Babalola K O, Cootes T F, Twining C J, Petrovic V, Taylor C J
Division of Imaging Science and Biomedical Engineering, The University of Manchester, Manchester, UK.
Med Image Comput Comput Assist Interv. 2008;11(Pt 1):401-8. doi: 10.1007/978-3-540-85988-8_48.

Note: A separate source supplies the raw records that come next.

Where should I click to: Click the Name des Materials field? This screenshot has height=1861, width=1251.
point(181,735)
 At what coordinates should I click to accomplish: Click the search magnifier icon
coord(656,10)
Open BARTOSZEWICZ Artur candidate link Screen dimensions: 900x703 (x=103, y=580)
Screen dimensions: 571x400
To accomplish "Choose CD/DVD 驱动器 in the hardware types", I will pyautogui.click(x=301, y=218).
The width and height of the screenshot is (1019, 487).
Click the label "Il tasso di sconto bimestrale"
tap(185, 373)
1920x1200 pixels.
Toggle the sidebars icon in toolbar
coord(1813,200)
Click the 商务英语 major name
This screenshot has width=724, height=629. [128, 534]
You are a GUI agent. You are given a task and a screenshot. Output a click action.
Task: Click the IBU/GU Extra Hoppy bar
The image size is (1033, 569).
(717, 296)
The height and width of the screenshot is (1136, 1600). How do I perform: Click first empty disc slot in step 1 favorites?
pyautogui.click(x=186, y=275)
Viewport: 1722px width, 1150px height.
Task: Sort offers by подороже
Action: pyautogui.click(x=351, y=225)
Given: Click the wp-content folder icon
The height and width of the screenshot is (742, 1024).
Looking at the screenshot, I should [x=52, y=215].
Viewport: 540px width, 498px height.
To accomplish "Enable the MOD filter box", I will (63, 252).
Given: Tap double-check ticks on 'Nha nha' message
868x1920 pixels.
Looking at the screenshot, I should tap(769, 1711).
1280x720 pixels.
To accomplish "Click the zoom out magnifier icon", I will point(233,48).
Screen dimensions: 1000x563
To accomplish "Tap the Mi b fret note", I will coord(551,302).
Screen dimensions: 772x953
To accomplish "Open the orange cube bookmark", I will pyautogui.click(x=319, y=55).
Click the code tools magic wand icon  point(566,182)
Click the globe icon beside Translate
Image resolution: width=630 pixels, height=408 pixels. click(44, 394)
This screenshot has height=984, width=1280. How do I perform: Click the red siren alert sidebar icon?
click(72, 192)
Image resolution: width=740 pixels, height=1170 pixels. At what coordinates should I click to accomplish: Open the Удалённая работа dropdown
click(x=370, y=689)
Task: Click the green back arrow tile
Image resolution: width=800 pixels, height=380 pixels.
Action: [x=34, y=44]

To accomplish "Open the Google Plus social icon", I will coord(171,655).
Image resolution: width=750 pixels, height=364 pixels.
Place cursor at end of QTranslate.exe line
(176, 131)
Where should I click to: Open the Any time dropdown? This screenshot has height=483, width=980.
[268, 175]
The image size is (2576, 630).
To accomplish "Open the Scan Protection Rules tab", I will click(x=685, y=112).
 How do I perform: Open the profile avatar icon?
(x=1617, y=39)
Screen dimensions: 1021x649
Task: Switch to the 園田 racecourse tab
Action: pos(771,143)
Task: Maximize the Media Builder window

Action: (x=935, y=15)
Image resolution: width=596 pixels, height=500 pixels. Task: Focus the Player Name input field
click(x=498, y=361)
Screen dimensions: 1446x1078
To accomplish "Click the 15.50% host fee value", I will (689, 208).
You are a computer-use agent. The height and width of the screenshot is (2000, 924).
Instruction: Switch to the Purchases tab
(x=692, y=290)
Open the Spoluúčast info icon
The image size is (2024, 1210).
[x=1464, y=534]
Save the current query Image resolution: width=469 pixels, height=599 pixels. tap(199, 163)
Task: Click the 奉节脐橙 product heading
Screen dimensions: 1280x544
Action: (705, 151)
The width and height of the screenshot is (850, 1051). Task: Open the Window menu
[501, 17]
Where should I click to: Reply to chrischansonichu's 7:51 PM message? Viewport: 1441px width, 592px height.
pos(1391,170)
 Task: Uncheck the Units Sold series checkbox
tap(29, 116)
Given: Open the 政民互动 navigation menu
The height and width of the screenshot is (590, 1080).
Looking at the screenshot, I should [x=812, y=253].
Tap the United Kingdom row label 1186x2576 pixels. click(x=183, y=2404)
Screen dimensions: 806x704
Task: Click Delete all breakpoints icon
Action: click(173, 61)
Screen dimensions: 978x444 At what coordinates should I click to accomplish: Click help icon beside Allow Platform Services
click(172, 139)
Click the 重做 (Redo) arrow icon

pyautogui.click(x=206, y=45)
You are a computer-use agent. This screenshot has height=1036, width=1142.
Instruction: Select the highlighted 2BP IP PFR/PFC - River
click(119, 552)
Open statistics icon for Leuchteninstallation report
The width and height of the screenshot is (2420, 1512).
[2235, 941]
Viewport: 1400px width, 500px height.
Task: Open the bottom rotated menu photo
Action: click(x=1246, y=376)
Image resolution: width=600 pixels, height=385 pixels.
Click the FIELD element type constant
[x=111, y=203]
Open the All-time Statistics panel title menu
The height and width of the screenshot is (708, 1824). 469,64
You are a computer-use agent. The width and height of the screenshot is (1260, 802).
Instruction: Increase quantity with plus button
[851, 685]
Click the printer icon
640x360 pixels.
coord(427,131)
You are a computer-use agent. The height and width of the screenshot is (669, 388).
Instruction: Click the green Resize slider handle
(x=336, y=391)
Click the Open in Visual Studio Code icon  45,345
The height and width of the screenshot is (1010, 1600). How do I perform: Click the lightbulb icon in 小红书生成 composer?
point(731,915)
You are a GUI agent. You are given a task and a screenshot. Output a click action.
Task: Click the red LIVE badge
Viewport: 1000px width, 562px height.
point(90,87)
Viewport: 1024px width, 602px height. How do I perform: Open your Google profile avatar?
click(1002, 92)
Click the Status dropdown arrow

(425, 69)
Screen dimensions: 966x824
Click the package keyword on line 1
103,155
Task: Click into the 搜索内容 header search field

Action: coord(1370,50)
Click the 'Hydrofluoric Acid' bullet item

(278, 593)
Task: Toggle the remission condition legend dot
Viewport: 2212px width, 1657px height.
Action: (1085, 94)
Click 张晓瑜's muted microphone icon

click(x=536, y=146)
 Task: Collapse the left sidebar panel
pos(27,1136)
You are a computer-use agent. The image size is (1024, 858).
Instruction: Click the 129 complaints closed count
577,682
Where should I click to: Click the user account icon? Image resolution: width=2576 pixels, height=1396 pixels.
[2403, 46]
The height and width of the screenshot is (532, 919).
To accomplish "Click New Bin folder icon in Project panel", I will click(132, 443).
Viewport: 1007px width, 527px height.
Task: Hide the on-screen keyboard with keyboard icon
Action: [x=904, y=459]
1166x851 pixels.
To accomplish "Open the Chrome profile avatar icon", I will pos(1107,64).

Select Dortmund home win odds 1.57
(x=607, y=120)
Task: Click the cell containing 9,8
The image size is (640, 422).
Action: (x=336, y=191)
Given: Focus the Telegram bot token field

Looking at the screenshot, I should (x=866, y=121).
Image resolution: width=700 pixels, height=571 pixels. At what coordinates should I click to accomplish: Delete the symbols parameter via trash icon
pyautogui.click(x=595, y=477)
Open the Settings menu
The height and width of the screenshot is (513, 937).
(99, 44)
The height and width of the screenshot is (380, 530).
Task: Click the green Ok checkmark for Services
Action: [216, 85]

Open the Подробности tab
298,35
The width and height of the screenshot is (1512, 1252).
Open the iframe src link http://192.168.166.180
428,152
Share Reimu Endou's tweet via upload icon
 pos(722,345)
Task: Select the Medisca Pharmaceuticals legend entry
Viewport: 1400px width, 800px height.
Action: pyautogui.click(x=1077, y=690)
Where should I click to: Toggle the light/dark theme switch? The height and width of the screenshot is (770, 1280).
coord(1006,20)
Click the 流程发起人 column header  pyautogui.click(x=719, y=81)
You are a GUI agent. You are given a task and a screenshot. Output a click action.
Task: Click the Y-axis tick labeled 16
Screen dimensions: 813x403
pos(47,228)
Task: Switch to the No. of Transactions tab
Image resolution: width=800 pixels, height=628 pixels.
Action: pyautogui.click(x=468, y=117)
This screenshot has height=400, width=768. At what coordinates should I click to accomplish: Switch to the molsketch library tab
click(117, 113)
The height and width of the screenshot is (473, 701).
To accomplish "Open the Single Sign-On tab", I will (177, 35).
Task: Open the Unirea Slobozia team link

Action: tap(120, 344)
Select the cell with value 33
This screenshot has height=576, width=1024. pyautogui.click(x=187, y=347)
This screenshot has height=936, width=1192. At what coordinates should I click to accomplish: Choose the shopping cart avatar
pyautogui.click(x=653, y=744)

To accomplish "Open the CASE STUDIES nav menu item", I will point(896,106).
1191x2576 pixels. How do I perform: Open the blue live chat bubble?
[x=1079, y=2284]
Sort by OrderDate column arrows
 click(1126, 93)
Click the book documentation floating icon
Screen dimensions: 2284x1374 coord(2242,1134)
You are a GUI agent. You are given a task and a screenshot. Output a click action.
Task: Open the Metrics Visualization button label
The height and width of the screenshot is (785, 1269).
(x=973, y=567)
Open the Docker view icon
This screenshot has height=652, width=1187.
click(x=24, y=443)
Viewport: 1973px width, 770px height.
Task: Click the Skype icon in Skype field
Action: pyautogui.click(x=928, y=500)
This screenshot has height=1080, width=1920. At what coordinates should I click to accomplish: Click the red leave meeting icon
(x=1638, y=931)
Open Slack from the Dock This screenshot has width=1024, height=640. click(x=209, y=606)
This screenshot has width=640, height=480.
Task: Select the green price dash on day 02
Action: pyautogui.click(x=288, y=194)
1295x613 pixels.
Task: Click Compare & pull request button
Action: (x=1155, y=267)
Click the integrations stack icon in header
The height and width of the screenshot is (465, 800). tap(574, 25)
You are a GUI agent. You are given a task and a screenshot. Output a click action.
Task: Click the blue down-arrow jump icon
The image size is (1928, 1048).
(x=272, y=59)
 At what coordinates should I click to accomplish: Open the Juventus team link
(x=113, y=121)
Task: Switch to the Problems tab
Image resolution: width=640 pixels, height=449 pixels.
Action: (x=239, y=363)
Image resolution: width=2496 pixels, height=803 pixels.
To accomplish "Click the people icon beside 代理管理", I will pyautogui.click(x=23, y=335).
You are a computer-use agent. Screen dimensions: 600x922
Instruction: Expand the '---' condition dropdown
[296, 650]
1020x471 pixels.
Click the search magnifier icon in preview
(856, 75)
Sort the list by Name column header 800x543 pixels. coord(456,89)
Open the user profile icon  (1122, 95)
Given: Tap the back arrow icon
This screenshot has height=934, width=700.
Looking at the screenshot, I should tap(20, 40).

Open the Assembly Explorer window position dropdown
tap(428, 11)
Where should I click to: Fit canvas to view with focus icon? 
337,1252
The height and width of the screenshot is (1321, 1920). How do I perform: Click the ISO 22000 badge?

We describe an efficient and accurate method for segmenting sets of subcortical structures in 3D MR images of the brain. We first find the approximate position of all the structures using a global Active Appearance Model (AAM). We then refine the shape and position of each structure using a set of individual AAMs trained for each. Finally we produce a detailed segmentation by computing the probability that each voxel belongs to the structure, using regression functions trained for each individual voxel. The models are trained using a large set of labelled images, using a novel variant of 'groupwise' registration to obtain the necessary image correspondences. We evaluate the method on a large dataset, and demonstrate that it achieves results comparable with some of the best published.
我们描述了一种在大脑三维磁共振图像中分割皮质下结构集的高效且准确的方法。我们首先使用全局主动外观模型(AAM)找到所有结构的大致位置。然后,我们使用为每个结构训练的一组单独的AAM来细化每个结构的形状和位置。最后,我们通过计算每个体素属于该结构的概率来生成详细的分割结果,使用为每个单独体素训练的回归函数。这些模型使用大量带标签的图像进行训练,使用一种新颖的“分组”配准变体来获得必要的图像对应关系。我们在一个大型数据集上评估了该方法,并证明它取得了与一些已发表的最佳结果相当的成果。